Mary McClinton, an Everett-area woman known for her community leadership and career in social service, died on November 23rd last year, 19 days after a routine medical procedure where she received an injection from an unlabeled container of the antiseptic chlorhexidine rather than radiological dye. Virginia Mason apologized at the time for the preventable medical error that resulted in McClinton's death and then instituted changes to its medication and solution labeling procedures. As part of the settlement, Virginia Mason has taken responsibility for this medical error and advocates that errors be addressed openly and honestly by all hospitals to make health care safer.
The McClinton family has found some solace, according to Kahn, in knowing that news of their mother's death will likely save many others by highlighting the dire consequences of failing to label medications. "We recognize how difficult this has been for the McClinton family," said Gary Kaplan, MD, Chairman and CEO. "Care at Virginia Mason has been strengthened as a result of this process. Virginia Mason is committed to the elimination of medical errors and improving patient safety each and every day."
A recent survey of 1,600 hospitals conducted by the Institute for Safe Medication Practices found that only 41 percent of hospitals always label medication containers and solutions in operating rooms. According to the survey, an alarming 18 percent of the hospitals do not label containers at all and another 42 percent apply labels inconsistently.
The Joint Commission on Accreditation of Healthcare Organizations (JCAHO), a national body that sets patient safety standards for hospitals and other health care providers, recently adopted new labeling standards that underscore the importance of medication and solution labeling changes throughout the health care industry. The new standards require all accredited facilities in the country to label all medications, medication containers and other solutions used in operative settings. "This change in the accreditation standards has been needed for years." said Kahn. "We are pleased that medical professionals are taking this seriously. Doing so will save lives."
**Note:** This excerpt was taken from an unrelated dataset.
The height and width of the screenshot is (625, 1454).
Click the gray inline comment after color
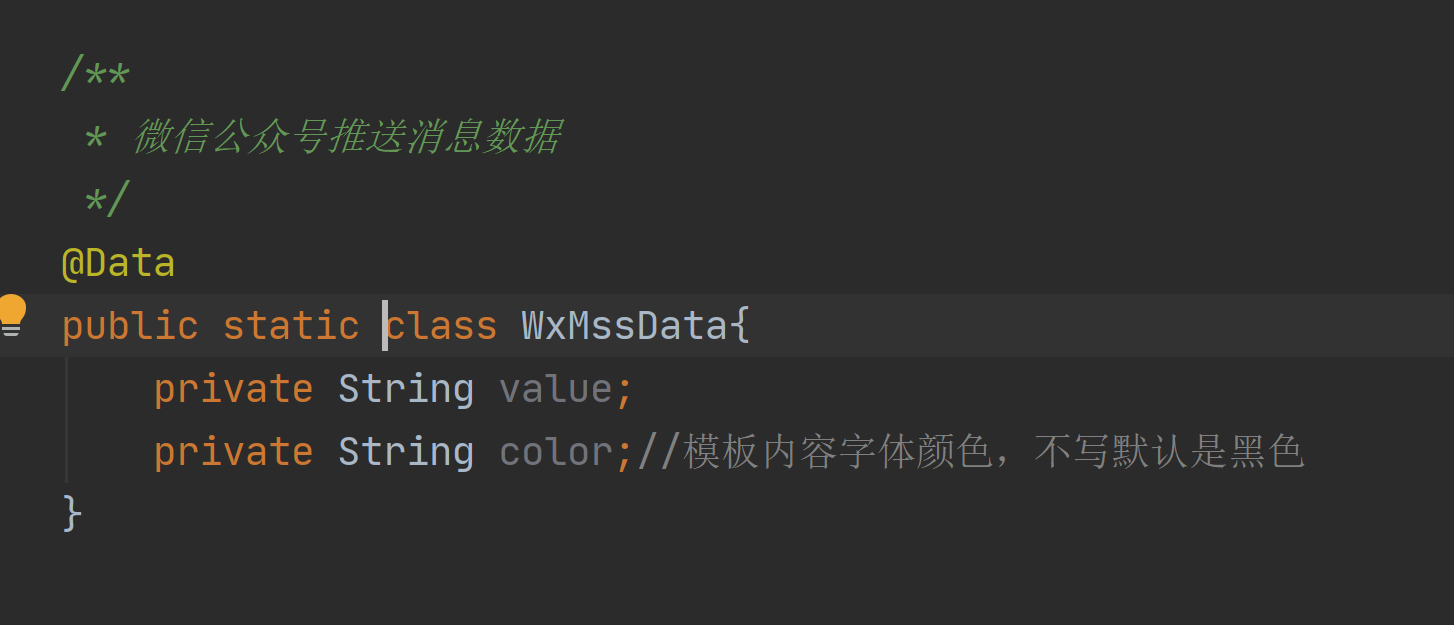click(971, 452)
The specific amount of the Settlement Agreement is confidential. However, under its terms, Virginia Mason will use McClinton's case in an ongoing training program to maintain labeling protocols for all new employees including doctors, nurses and medical staff. Additionally, the hospital will contribute a substantial sum of money in McClinton's name over five years to the charity of the McClinton family's choice including the newly established Mary L. McClinton Foundation established to carry on her work.
CEO Gary Kaplan, M.D., Robert Caplan, MD, Medical Director of Quality, and Chris Anderson of Fain, Sheldon, Anderson & Van Derhoef represented Virginia Mason at the mediation. "It was clear to the McClinton family at mediation that Virginia Mason was truly sorry for this tragic mistake," said Kahn. "Dr. Kaplan sincerely expressed an ongoing dedication to patient safety at the highest level. After this terrible experience, I expect that Virginia Mason will follow through with its renewed commitment to patient safety," he concluded.
A tireless volunteer and civic activist, Mary McClinton devoted her life to helping others. Born and raised in Arkansas, McClinton was a professional social worker who worked in Alaska for almost 30 years, earning adoption by the Tlingit Tribe of Juneau and the name "Jin-Koo-See'e" or, in English, "Hands That Make Dreams Come True." While raising four sons, McClinton also foster-parented eight children and worked to help countless others as a steadfast advocate for the disabled, poor, and disadvantaged.
Virginia Mason Medical Center will honor Mary McClinton through support to non-profit organizations dedicated to educating the public about patient safety issues. Virginia Mason will highlight this case in patient safety trainings and nationally when speaking about the importance of eliminating medical errors in health care.